Recently the editorial page of The State initiated a debate on
the tax structure in South Carolina in order to make the tax system
more logical. Adjectives such as “exciting” are being used to
describe the school financial officers’ proposal to increase sales
taxes and to reduce property taxes. Undoubtedly we need to replace
the current dilapidated system, but the assertion that we need “to
spread the tax burden as widely and as thinly as practical” is wrong
— because wealth and income in both the United States and in South
Carolina are so unevenly distributed.
Sales taxes are regressive taxes, and they are the last thing
that we need to implement, especially when one considers the
hemorrhaging of the state’s manufacturing base and the resulting
loss of decent-paying jobs to Third World countries.
You can’t have a successful debate on tax structure without
knowing something about how wealth is distributed among the
population. In the United States, the wealth distribution is
exponential. The top 1 percent owns about 40 percent of the national
wealth. The top 20 percent owns about 80 percent of the wealth.
Contrast that with this: The bottom 60 percent owns only 5 percent
of the national wealth, and, incredibly, the bottom 40 percent owns
nearly zero percent of the national wealth.

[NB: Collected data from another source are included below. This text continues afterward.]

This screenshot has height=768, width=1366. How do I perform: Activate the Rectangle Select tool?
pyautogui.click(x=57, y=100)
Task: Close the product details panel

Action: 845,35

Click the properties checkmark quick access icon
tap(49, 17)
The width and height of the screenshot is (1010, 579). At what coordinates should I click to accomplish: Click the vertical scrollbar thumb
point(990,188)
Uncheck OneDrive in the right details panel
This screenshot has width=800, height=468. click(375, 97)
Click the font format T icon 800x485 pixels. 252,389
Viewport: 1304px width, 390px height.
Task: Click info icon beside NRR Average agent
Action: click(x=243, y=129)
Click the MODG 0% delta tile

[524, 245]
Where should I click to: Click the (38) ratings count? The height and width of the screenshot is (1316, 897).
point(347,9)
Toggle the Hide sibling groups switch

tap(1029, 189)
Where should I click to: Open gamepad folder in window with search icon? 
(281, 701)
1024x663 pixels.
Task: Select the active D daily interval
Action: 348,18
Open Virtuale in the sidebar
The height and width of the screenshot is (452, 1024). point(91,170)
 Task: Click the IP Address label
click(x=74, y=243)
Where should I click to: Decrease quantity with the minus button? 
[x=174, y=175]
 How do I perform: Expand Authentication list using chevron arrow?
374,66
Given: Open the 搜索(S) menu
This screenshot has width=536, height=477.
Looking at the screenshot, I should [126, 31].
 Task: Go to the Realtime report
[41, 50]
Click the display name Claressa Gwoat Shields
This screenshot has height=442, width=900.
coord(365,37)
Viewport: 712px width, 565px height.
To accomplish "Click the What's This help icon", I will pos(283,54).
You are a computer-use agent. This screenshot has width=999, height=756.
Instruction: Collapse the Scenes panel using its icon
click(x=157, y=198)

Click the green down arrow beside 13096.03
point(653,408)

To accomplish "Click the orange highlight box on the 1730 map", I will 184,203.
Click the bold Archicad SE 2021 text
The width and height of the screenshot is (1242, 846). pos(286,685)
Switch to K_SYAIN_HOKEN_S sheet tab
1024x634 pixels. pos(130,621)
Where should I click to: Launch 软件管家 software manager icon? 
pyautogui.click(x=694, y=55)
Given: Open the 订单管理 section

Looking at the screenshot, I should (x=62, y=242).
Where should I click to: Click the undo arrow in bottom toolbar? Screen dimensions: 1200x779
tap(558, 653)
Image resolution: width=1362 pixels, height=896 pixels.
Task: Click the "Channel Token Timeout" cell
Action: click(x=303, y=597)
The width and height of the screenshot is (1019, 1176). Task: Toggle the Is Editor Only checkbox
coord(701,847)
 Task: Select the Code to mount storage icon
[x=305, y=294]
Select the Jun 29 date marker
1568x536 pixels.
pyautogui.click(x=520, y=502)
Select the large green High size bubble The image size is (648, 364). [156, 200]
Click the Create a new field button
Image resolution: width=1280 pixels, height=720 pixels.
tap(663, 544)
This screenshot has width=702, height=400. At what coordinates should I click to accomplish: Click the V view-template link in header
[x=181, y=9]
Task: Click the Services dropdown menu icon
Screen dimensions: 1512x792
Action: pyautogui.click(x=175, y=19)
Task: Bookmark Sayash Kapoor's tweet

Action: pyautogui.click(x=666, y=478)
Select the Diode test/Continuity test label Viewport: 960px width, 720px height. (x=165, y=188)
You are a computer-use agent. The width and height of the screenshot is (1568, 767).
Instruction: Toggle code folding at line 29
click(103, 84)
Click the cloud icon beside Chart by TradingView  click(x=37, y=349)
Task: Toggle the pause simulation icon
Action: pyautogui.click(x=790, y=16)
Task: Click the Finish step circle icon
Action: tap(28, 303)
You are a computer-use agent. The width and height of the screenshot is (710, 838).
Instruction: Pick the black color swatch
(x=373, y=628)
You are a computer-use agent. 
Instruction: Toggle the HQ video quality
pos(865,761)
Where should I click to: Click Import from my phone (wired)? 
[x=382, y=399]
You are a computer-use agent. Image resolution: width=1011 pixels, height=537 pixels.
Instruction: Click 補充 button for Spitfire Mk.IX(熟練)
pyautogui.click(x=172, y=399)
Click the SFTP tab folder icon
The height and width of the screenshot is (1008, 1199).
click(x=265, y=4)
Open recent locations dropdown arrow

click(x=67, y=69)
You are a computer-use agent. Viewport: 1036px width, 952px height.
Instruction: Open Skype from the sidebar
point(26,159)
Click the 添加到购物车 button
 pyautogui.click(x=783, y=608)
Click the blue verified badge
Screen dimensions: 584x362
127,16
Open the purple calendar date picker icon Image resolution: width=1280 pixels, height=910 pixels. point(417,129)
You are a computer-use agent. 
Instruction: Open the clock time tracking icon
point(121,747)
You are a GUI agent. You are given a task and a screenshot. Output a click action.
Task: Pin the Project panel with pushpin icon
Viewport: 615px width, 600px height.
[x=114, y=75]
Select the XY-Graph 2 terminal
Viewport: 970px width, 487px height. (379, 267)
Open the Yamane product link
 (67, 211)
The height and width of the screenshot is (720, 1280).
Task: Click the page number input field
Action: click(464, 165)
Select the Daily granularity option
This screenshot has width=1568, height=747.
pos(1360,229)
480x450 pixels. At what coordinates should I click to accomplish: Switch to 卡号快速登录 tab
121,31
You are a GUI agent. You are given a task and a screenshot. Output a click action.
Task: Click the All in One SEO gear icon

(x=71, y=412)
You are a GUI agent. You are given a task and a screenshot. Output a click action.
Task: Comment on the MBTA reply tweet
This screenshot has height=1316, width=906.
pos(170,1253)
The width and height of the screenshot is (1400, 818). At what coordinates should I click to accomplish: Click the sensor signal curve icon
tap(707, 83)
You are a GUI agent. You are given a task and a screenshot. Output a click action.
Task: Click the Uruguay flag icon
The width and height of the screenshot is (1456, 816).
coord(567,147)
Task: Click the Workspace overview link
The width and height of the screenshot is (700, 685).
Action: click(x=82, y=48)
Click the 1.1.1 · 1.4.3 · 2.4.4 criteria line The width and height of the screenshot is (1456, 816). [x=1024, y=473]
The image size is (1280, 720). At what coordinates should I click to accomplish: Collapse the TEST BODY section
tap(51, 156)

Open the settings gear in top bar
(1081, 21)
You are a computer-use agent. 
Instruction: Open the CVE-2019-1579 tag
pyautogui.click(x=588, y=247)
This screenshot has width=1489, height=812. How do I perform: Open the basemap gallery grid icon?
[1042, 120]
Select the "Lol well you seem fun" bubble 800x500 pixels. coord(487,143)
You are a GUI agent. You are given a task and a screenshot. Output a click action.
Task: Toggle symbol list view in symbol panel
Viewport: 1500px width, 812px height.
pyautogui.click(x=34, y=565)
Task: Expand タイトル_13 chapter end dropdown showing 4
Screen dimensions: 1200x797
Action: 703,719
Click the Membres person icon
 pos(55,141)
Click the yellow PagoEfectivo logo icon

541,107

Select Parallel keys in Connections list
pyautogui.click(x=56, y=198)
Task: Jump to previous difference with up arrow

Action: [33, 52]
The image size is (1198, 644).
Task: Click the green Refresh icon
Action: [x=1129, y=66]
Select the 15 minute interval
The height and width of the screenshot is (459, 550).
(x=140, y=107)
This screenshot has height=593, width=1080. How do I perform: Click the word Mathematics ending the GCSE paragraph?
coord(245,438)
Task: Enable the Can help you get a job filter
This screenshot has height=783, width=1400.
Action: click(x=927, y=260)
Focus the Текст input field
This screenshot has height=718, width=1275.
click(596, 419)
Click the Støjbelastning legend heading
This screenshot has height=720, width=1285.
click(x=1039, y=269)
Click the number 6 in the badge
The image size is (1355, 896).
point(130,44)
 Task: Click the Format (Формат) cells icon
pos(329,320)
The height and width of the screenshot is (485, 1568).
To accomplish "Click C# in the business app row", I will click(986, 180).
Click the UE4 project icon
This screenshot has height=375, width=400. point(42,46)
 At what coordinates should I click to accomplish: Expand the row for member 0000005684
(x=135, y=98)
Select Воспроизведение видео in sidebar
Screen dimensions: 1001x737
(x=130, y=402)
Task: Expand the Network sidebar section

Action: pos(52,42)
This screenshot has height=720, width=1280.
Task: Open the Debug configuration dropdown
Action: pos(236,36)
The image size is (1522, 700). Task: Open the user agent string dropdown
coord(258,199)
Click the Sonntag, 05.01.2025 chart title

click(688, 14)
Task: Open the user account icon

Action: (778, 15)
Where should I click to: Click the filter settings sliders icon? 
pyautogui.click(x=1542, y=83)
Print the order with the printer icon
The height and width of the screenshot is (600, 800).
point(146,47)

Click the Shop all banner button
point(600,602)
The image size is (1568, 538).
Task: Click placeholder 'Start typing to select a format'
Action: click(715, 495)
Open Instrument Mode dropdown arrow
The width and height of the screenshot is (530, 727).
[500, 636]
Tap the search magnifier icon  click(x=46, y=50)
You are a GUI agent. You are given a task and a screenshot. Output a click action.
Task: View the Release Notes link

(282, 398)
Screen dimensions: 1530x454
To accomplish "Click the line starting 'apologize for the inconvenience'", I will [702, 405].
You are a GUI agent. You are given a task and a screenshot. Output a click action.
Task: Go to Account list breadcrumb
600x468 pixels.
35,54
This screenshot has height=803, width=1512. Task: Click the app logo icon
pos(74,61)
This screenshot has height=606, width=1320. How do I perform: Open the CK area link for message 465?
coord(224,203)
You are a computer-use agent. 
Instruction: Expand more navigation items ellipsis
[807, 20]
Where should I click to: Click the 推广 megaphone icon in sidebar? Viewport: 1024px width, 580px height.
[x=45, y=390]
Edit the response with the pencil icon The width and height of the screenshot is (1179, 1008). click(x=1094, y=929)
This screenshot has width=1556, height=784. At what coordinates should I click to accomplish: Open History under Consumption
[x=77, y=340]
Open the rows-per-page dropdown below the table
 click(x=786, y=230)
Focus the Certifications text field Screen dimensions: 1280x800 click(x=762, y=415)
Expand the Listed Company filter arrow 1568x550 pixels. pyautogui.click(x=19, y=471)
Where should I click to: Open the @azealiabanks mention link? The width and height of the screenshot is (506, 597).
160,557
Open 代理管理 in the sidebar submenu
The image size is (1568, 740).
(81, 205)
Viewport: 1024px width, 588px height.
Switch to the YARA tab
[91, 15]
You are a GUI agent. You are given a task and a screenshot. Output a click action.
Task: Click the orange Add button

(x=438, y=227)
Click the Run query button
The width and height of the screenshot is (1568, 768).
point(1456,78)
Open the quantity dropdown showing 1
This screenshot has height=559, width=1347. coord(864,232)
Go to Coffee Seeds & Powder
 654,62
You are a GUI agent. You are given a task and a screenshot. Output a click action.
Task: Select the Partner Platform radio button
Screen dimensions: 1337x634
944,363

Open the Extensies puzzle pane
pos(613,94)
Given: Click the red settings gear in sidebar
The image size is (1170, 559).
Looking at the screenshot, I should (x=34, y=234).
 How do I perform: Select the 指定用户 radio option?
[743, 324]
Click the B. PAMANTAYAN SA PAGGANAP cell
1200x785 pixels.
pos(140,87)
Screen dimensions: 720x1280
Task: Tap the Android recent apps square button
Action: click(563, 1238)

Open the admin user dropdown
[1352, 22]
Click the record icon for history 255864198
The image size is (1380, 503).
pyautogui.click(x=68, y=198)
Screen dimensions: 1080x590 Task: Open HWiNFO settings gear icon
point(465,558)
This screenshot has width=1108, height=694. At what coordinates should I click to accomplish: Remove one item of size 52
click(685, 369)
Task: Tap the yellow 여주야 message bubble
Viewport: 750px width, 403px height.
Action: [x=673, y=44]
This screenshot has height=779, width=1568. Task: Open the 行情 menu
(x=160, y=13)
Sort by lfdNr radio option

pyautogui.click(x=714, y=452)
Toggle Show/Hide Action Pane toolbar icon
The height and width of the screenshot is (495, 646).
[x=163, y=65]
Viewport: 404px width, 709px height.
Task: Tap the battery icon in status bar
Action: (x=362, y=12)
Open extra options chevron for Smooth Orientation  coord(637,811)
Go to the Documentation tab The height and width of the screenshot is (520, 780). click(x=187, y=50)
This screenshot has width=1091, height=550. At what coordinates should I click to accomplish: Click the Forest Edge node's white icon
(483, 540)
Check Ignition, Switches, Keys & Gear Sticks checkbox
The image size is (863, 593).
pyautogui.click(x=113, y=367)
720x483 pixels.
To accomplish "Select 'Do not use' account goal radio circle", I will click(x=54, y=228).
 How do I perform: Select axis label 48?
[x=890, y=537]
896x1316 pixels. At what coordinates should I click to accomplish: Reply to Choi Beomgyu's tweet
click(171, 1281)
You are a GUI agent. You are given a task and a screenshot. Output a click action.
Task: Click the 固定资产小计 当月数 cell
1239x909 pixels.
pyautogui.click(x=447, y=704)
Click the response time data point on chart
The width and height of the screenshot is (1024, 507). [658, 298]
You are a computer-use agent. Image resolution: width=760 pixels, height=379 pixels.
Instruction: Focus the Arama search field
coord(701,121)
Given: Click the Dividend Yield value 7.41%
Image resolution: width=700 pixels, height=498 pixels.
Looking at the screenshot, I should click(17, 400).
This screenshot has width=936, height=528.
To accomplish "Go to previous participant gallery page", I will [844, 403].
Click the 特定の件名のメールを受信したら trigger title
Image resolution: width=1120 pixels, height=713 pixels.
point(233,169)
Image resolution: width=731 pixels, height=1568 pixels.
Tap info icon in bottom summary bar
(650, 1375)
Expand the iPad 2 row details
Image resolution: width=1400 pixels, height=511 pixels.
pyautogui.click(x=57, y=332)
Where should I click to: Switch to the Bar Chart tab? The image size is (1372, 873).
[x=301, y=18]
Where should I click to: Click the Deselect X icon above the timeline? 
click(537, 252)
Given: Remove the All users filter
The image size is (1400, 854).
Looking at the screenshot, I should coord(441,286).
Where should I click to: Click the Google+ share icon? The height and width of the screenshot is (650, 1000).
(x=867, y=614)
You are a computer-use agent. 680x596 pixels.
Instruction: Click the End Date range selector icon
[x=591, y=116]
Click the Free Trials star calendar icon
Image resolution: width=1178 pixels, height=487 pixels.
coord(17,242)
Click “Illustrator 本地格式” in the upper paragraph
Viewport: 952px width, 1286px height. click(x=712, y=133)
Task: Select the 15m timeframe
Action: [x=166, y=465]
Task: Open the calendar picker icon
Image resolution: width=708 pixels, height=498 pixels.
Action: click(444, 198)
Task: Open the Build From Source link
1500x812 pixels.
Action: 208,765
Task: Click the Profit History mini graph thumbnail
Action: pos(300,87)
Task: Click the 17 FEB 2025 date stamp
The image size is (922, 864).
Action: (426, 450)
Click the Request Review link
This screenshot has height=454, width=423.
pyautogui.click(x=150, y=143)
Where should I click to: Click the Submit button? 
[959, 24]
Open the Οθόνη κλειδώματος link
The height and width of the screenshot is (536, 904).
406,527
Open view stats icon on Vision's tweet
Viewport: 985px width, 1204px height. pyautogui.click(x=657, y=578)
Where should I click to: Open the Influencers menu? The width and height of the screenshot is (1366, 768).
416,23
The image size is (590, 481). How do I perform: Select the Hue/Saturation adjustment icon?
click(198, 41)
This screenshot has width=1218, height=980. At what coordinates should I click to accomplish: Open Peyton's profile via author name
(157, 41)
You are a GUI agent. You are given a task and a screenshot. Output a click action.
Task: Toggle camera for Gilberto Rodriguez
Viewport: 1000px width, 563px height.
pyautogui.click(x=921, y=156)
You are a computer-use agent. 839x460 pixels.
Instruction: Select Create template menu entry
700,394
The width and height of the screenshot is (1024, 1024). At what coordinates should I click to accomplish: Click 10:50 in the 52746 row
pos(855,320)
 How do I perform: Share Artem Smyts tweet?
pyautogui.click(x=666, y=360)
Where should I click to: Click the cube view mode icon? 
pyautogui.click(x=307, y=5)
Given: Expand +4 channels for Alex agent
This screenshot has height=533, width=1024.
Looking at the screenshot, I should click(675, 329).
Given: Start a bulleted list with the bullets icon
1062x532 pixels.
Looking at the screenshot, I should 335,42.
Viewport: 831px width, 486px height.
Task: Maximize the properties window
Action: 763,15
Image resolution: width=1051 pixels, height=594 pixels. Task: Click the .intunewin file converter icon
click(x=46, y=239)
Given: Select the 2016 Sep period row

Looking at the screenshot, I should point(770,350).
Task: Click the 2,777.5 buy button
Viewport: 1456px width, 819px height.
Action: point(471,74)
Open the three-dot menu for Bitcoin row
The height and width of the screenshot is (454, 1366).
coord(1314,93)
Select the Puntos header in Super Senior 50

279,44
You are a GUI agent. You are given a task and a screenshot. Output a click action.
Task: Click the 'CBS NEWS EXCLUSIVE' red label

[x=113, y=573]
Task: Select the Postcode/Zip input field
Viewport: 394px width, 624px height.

If you suspect there is something intrinsic about free markets
that causes those inequities, then you are right. Moshe Levy of the
Jerusalem School of Business is one of a handful of research leaders
in the emerging field of microscopic simulation of financial and
economic systems — a new branch of economics that uses the
mathematical tools of particle physics to explain the flow of money
in real economies.
Many people will be surprised by Dr. Levy’s conclusions, since
they are often contrary to contemporary neo-liberal thought. His
most powerful statement is: “Our analysis leads us to conclude that
the extreme inequality in modern Western society is a very
fundamental and robust outcome of the nature of the capital
investment process. Furthermore, this inequality is driven primarily
by chance, rather than by differential ability.”
That’s right, the investment process itself causes extreme wealth
inequality — and chance itself determines (initially) the winners
and losers of the investment game. Given the process on which Dr.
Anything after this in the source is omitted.